§ **Problem to work on**
Set out exactly, line by line, the stretch of data below that begins at the line containing "Click the Modify button with pencil" and ends at the line containing "You are a computer-use agent. This", with both ends kept.

§ **Data for review**

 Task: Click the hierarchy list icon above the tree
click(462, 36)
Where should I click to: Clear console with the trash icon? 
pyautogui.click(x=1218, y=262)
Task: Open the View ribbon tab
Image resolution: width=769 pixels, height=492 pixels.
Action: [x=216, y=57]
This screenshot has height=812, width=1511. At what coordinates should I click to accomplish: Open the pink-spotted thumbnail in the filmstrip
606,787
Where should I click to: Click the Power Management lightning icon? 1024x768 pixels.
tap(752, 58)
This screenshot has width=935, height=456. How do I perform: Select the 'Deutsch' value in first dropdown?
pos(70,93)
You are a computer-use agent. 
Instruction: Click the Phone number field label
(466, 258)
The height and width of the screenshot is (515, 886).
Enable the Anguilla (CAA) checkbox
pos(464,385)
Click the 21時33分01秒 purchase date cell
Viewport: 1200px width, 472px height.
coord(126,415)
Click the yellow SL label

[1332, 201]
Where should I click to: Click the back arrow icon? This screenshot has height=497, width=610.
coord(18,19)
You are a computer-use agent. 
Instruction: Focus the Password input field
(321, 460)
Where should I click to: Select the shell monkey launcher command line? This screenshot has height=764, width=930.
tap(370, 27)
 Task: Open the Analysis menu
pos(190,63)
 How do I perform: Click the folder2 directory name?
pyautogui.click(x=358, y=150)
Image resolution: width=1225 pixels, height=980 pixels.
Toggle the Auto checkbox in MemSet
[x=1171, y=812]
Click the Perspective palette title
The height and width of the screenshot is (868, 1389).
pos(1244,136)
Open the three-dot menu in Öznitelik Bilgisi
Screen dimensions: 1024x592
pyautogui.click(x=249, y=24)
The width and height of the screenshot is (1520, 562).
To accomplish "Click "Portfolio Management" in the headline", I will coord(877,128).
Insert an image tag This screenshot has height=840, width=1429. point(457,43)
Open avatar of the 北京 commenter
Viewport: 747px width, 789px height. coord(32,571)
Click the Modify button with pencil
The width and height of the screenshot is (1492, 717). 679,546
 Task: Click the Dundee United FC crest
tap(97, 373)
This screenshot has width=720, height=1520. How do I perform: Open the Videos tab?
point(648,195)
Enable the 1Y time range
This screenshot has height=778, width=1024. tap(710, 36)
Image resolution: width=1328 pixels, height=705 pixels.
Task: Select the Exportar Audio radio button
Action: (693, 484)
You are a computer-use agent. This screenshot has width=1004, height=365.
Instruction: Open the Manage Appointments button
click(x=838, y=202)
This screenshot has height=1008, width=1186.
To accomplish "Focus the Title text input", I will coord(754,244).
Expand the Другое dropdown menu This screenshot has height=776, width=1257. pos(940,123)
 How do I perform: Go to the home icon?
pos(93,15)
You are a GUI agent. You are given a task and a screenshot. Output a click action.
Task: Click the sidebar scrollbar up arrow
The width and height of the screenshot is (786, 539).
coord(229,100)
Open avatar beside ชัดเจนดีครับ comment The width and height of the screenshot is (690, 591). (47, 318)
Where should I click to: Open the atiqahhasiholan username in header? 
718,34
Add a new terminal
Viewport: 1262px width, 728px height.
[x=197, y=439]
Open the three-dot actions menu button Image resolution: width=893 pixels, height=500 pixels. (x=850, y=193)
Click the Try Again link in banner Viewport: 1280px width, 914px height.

§ **Task output**
Click the Modify button with pencil
The width and height of the screenshot is (1492, 717). 679,546
 Task: Click the Dundee United FC crest
tap(97, 373)
This screenshot has width=720, height=1520. How do I perform: Open the Videos tab?
point(648,195)
Enable the 1Y time range
This screenshot has height=778, width=1024. tap(710, 36)
Image resolution: width=1328 pixels, height=705 pixels.
Task: Select the Exportar Audio radio button
Action: (693, 484)
You are a computer-use agent. This screenshot has width=1004, height=365.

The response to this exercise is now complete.